**Activity:** Your output must match the records below character for character.

(Records shown Opens)

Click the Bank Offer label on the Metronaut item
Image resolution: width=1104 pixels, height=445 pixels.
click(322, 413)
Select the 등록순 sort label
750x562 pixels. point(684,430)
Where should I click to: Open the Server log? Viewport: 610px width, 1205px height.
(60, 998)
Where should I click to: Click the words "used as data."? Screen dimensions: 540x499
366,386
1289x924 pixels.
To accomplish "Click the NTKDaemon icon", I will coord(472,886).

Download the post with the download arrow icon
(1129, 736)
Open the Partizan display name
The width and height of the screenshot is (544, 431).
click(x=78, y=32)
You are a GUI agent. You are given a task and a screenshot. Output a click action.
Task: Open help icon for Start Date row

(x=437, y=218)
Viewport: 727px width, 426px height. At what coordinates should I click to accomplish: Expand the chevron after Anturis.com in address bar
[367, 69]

(Records shown Closes)

**Response for this exercise:**
Click the Bank Offer label on the Metronaut item
Image resolution: width=1104 pixels, height=445 pixels.
click(322, 413)
Select the 등록순 sort label
750x562 pixels. point(684,430)
Where should I click to: Open the Server log? Viewport: 610px width, 1205px height.
(60, 998)
Where should I click to: Click the words "used as data."? Screen dimensions: 540x499
366,386
1289x924 pixels.
To accomplish "Click the NTKDaemon icon", I will coord(472,886).

Download the post with the download arrow icon
(1129, 736)
Open the Partizan display name
The width and height of the screenshot is (544, 431).
click(x=78, y=32)
You are a GUI agent. You are given a task and a screenshot. Output a click action.
Task: Open help icon for Start Date row

(x=437, y=218)
Viewport: 727px width, 426px height. At what coordinates should I click to accomplish: Expand the chevron after Anturis.com in address bar
[367, 69]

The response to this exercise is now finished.